▶ _PASSAGE_:
[Date Prev][Date Next][Thread Prev][Thread Next][Date Index][Thread Index]
Re: [Condor-users] condor_dagman.exe in idle after submit jobs completed
- Date: Tue, 14 Jun 2011 12:08:00 -0500 (CDT)
- From: "R. Kent Wenger" <wenger@xxxxxxxxxxx>
- Subject: Re: [Condor-users] condor_dagman.exe in idle after submit jobs completed
On Tue, 14 Jun 2011, Ian Chesal wrote:
You could try running condor_rm against the condor_dagman job -- this
should trigger it to write out a rescue dag if it thinks there's still
work to be done. That might shed some light on what part of the DAG the
manager thinks hasn't completed.
Actually, I'd recommend doing condor_hold/condor_release of the DAGMan
job, rather than condor_rm. If you do condor_rm, and a rescue DAG is
written out, the rescue DAG will not reflect the fact that a bunch of the
node jobs completed (the rescue DAG will only reflect whatever DAGMan has
"seen" at the time the rescue DAG is created).

▶ _DATA SECTION_:
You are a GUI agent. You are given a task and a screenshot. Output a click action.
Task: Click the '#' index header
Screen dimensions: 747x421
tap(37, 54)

▶ _OBJECTIVE_: Please list each distinct name beginning with "condor_" that appears in the body of the mailing-list message, after the line ending "Ian Chesal wrote:".

▶ _OUTPUT FOR THIS TASK_: condor_rm, condor_dagman, condor_hold, condor_release